Cuando Arslanián leyó las absoluciones, la más digna de las personas allí presentes, tomó el pañuelo blanco, se lo puso sobre la cabeza y enfiló para la puerta de salida. Era Hebe de Bonafini, quien había prometido que ante el más leve perdón, se marcharía. Lamentablemente Arslanián, al verla agarrar su emblemático símbolo blanco, ordenó a un subcomisario que “procediera”, pero la velocidad de Hebe pudo más y se marchó ante la mirada de los medios del país y el mundo que registraban su modo de protesta.

La foto de los seis jueces que dictaron el fallo los ha mostrado siempre como hombres serios, bastante jóvenes, y preocupados por la escena. Se diría que hasta parecen hombres buenos. No todos lo fueron. Con los años, dos de ellos se convirtieron en defensores del mal: Valerga Araoz defiende actualmente al gerente de la Mercedes Benz, Juan Tasselkraut acusado por los crímenes de obreros de la empresa alemana en 1977. Ricardo Gil Lavedra, defendió al ex juez de la dictadura Ricardo Lona, condenado por el secuestro y la desaparición del ex gobernador de Salta, Miguel Ragone en 1976.
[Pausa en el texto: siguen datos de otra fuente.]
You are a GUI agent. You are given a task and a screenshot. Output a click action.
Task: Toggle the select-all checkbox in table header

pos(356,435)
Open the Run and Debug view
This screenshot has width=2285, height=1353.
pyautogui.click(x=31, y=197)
Pero pese a ello, el brillo viejo de aquella sentencia ilumina las de estos días. Desde 2003, cuando se reanudaron los juicios por delitos de Lesa Humanidad después de quince años de variada impunidad, más de un millar de genocidas fueron condenados y no hay sentencia hoy que no contenga la referencia al Juicio a las Juntas bajo su nombre jurídico: “la causa 13”.

Las juventudes que contemplan aquel 9 de diciembre de 1985 y por alguna razón se emocionan, deben saber que el momento de celebración real será el día en que podamos decir, éste es el último juicio. El día en que la sentencia al último de los genocidas haya sido leída. No hay más impunes en la Argentina. El primero importa y mucho. El último también.